Begin with 6–7 for most factors, then adjust after reading the job description and talking to someone in a similar role. Use confidence 1–2 to mark uncertain entries and revisit after interviews.
2) Do I need weights to total 100% exactly?
No. If your weights do not total 100%, the calculator automatically normalizes them so the relative importance stays the same. A zero total is not allowed because it would remove all weighting.
3) How does the skill gap percentage affect results?
Skill gap applies a penalty up to 20 points. For example, a 25% gap removes 5 points, while a 100% gap removes the full 20. Use it to reflect missing requirements or limited experience.
4) Why can the score be capped at 40?
If must-haves are not met, the calculator caps the index at 40 to represent hard constraints such as location, visa eligibility, required certification, or schedule limitations. This prevents high soft scores from hiding blockers.

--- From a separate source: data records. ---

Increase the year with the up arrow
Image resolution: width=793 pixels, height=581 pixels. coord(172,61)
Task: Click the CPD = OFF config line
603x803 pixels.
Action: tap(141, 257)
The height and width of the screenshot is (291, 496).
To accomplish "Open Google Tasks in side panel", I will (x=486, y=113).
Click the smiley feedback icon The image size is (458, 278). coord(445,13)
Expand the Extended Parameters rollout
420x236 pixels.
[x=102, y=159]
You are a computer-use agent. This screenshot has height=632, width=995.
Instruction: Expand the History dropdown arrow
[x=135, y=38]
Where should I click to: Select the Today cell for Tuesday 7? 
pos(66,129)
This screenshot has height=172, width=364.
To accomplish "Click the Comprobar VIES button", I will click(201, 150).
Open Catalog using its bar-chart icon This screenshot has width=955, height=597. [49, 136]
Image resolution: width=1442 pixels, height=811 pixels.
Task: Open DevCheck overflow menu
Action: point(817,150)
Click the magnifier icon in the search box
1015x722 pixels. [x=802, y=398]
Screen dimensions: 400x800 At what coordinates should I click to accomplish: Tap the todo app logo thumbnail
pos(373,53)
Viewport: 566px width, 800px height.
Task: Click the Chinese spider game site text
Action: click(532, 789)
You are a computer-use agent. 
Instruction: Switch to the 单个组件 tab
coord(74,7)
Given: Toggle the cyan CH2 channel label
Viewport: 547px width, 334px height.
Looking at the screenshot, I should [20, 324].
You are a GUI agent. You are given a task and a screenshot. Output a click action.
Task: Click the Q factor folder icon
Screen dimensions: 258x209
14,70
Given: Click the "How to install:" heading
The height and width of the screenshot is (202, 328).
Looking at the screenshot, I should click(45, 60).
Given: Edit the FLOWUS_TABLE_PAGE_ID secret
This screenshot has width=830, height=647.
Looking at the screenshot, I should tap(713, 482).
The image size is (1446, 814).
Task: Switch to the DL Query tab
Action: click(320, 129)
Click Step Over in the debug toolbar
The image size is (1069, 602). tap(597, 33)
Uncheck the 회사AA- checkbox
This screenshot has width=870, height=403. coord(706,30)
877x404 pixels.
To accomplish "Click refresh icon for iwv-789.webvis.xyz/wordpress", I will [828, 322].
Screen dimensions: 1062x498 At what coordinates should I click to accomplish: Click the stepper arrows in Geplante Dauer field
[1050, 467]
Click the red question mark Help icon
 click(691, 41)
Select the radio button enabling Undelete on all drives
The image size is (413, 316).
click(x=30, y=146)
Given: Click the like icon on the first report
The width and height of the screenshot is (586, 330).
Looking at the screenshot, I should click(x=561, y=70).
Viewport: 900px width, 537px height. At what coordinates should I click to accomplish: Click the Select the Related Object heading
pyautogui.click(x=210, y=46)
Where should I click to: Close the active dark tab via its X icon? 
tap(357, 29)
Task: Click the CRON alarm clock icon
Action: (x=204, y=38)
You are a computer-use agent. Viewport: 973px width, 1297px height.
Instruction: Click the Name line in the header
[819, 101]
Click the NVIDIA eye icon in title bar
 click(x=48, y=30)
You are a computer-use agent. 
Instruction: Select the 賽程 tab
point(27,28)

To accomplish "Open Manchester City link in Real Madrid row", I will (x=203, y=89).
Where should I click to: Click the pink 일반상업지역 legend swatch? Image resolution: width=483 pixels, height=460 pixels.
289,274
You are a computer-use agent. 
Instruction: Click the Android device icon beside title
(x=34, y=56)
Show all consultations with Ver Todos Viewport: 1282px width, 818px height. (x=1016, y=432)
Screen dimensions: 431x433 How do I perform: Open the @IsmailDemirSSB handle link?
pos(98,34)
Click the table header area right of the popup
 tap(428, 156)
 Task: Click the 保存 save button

5) How can I compare two offers fairly?
Use the same weight preset, minimum threshold, and penalty settings for both roles. Change only the factor scores based on each offer. Export CSV so you can keep a history and document why a decision changed.
6) Is the index a guarantee of success?
No. It is a structured estimate, not a prediction. Use it to identify strengths, risks, and questions to validate. Combine it with real signals like interviews, references, and a written offer review.